> _Sezione del testo_:

+ + + +

Il football ha perso la sua innocenza, e noi con lui.
Quella che state leggendo è voce di uno che grida nel deserto [1], a poco più di ventotto anni compiuti (c’è senz’altro da preoccuparsi): il calcio mi ha stufato. L’aggiunta del pronome personale è per tenere al sicuro dalle accuse della folla un pensiero che ha una vocazione editoriale, e quindi si spera comunitaria, popolare. A proposito del titolo, una piccola specifica iniziale: scrivendo “calcio” in realtà ho in mente un certo tipo di fruizione dello spettacolo, che ha a che fare con la televisione in primis e con gli obblighi sociali e socio-lavorativi in secundis. In altre parole il calcio che noi redazione e voi lettori di Contrasti condividiamo a distanza ogni settimana.
Ebbene, questo calcio appare stanco. È un mondo in decomposizione, e non solo per la spasmodica offerta di sempre più partite e leghe – dalla Champions e dall’Europa League ampliate a mo’ di campionati al calcio arabo, facilmente fruibile dai nostri recettori televisivi –, ma anche e soprattutto per la ripetitività di certe formule o dichiarazioni, di dinamiche e narrazioni che non aggiungono nulla, semmai tolgono all’epica dello sport, alla sua congenita – ma ormai geneticamente modificata – imprevedibilità. Associato a quest’ultimo punto, c’è senz’altro quello della genuinità del gioco, sempre meno spontaneo quanto più si mostra al grande pubblico e si specializza ai malefici tecnici del caso.

+ + + +

> _Materiale fornito_:
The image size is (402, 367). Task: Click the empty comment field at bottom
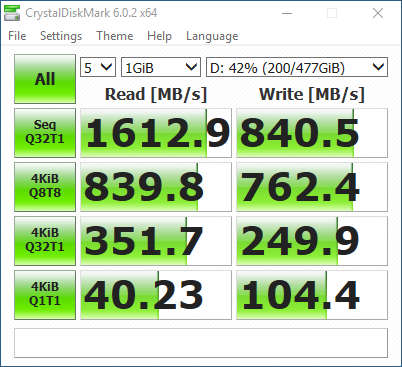click(x=201, y=343)
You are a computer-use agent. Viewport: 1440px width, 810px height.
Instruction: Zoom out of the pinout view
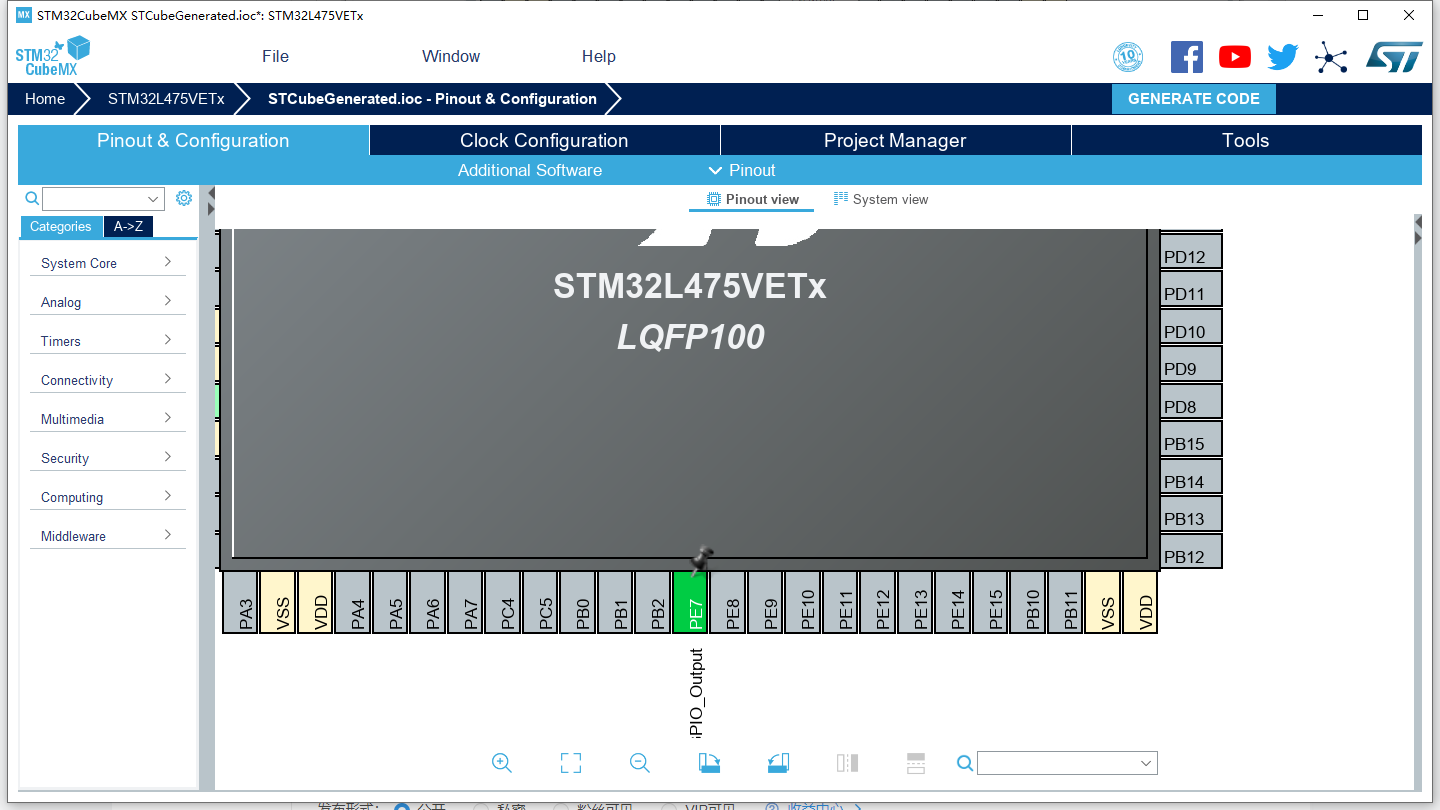click(639, 762)
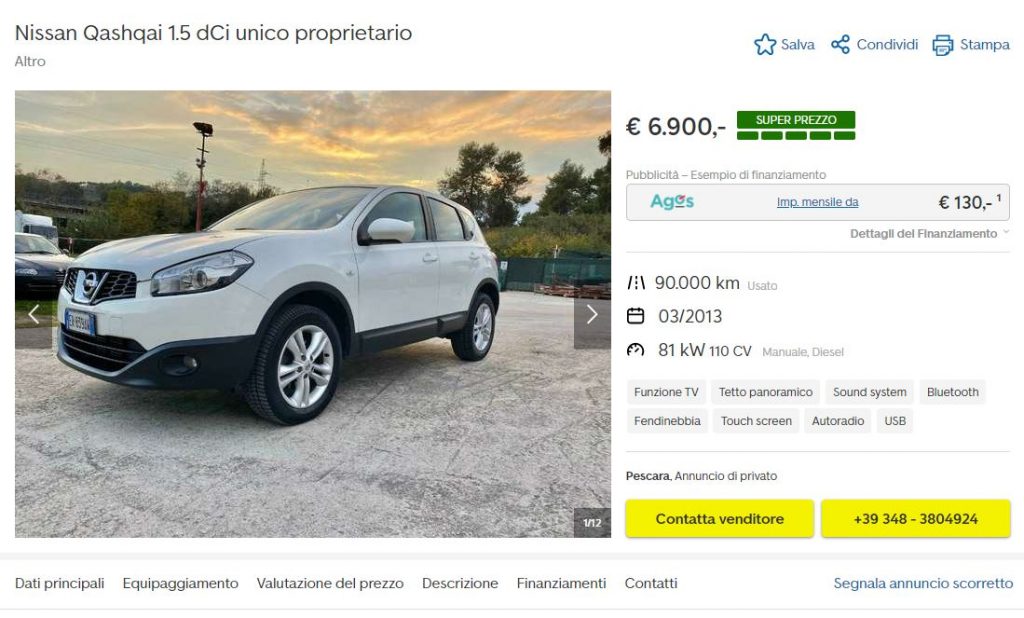The height and width of the screenshot is (618, 1024).
Task: Jump to the Descrizione section
Action: coord(460,583)
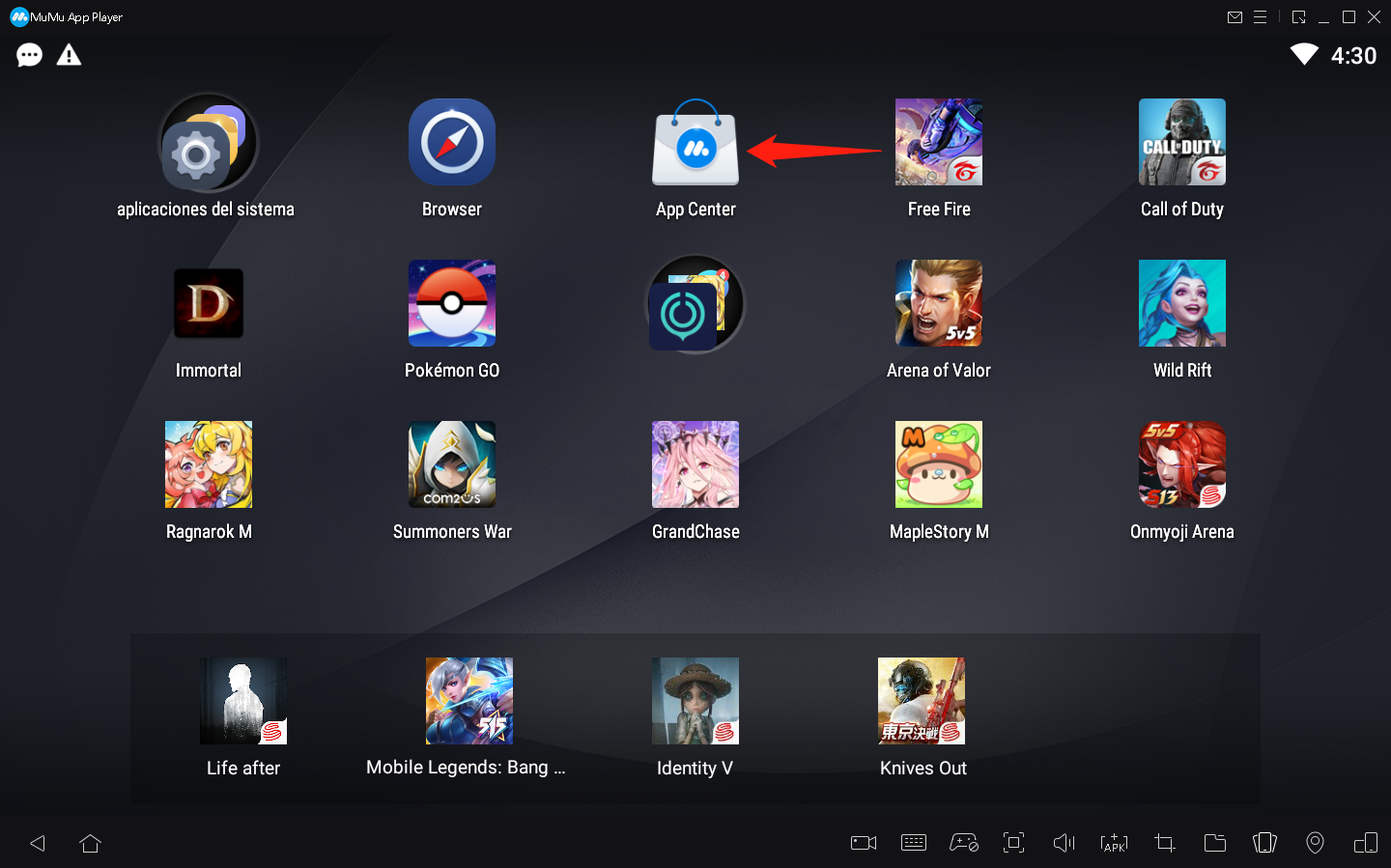Open the keyboard mapping tool

[914, 843]
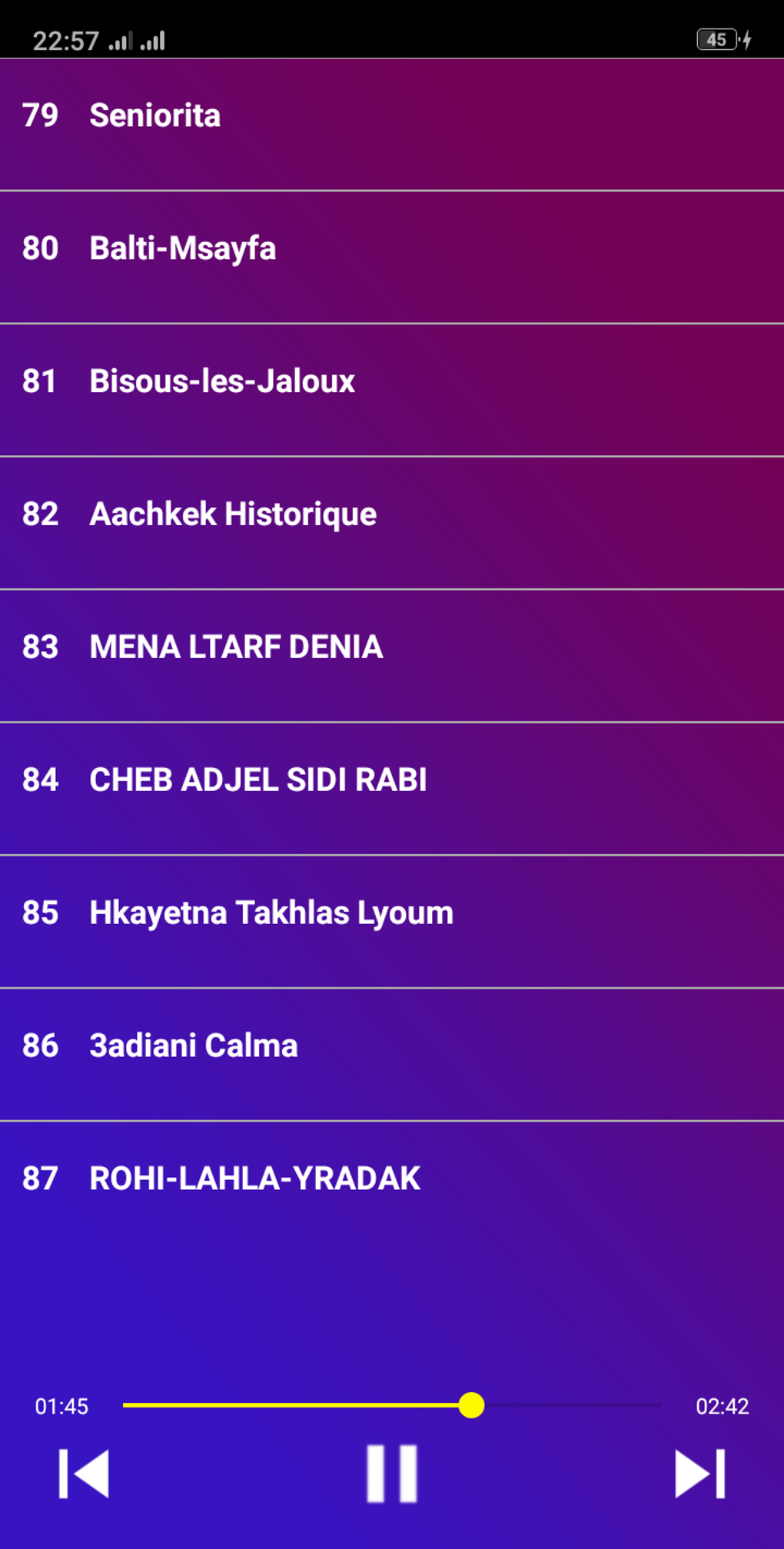Click the elapsed time 01:45 label
Screen dimensions: 784x1549
coord(61,1406)
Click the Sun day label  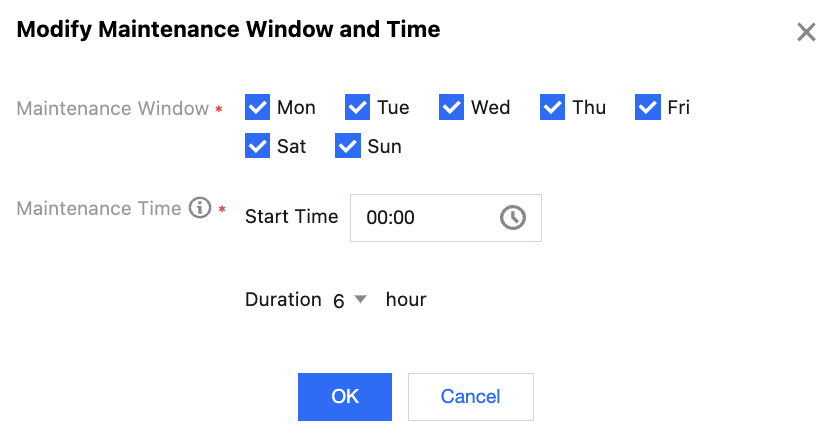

+ + + +

> _Compiti da svolgere_:
1. Riassumi in due frasi il testo sul calcio.
2. Aggiorna il passo del testo sul calcio da "Quella che state" a "distanza ogni settimana.", mettendo "radio" al posto di "televisione".
I record sono materiale a sé, distinto dal testo sul calcio.

> _Risultati per compito_:
1. Chi scrive, a poco più di ventotto anni, dichiara che il calcio l'ha stufato, intendendo il calcio fruito in televisione e per obblighi sociali che la redazione e i lettori di Contrasti condividono ogni settimana. Questo calcio appare stanco e in decomposizione per l'offerta spasmodica di partite e leghe, per la ripetitività di formule e narrazioni che tolgono imprevedibilità allo sport e per un gioco sempre meno spontaneo.

2.
Quella che state leggendo è voce di uno che grida nel deserto [1], a poco più di ventotto anni compiuti (c’è senz’altro da preoccuparsi): il calcio mi ha stufato. L’aggiunta del pronome personale è per tenere al sicuro dalle accuse della folla un pensiero che ha una vocazione editoriale, e quindi si spera comunitaria, popolare. A proposito del titolo, una piccola specifica iniziale: scrivendo “calcio” in realtà ho in mente un certo tipo di fruizione dello spettacolo, che ha a che fare con la radio in primis e con gli obblighi sociali e socio-lavorativi in secundis. In altre parole il calcio che noi redazione e voi lettori di Contrasti condividiamo a distanza ogni settimana.